DEAR ABBY: My daughter just celebrated her first birthday, and I'm trying to come to terms with the fact that my father isn't a "baby person." He has tried holding "Krissy" only twice.
He and his wife showed up to her party an hour and a half late and left early. The gift they brought was for a much younger, smaller baby, and the price tag -- from a budget store -- was still on it. The gift cost less than $10. Dad and his wife are not poor; in fact, they are wealthy.

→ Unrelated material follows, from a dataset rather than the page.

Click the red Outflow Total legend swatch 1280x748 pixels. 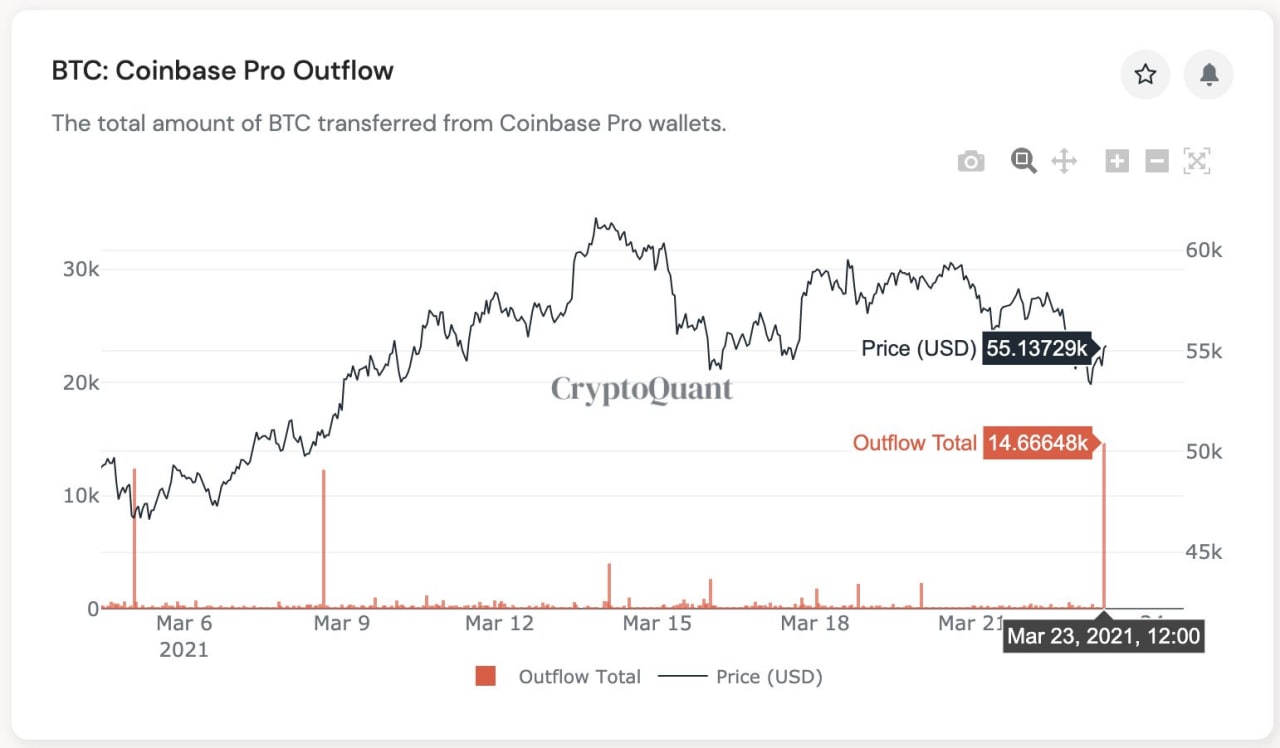point(486,677)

Dad isn't in good health, so I hate being mad at him. I don't know how many more years he'll be around. Should I talk to him about this, or just let him sit it out and do practically nothing to be a part of his only grandchild's life? My in-laws are happily involved with Krissy. What do I tell her when she's old enough to wonder why Grandpa never sees her? -- MELANCHOLIC MOM IN MICHIGAN
DEAR MELANCHOLIC MOM: If it will make you feel better to talk to your father about this, by all means do so. But keep in mind that he comes from a generation of men who didn't necessarily relate to babies. Also, if he's in poor health, it may be a reason why he's not eager to hold her. It's possible he may relate better to his grandchild when she's old enough to talk and interact with him.
Tackle the question about how to respond to your daughter when she's old enough to question his absence if the issue arises. It's possible he may no longer be around by then. And if that's the case, hope he's more generous in his estate planning than he was on her first birthday.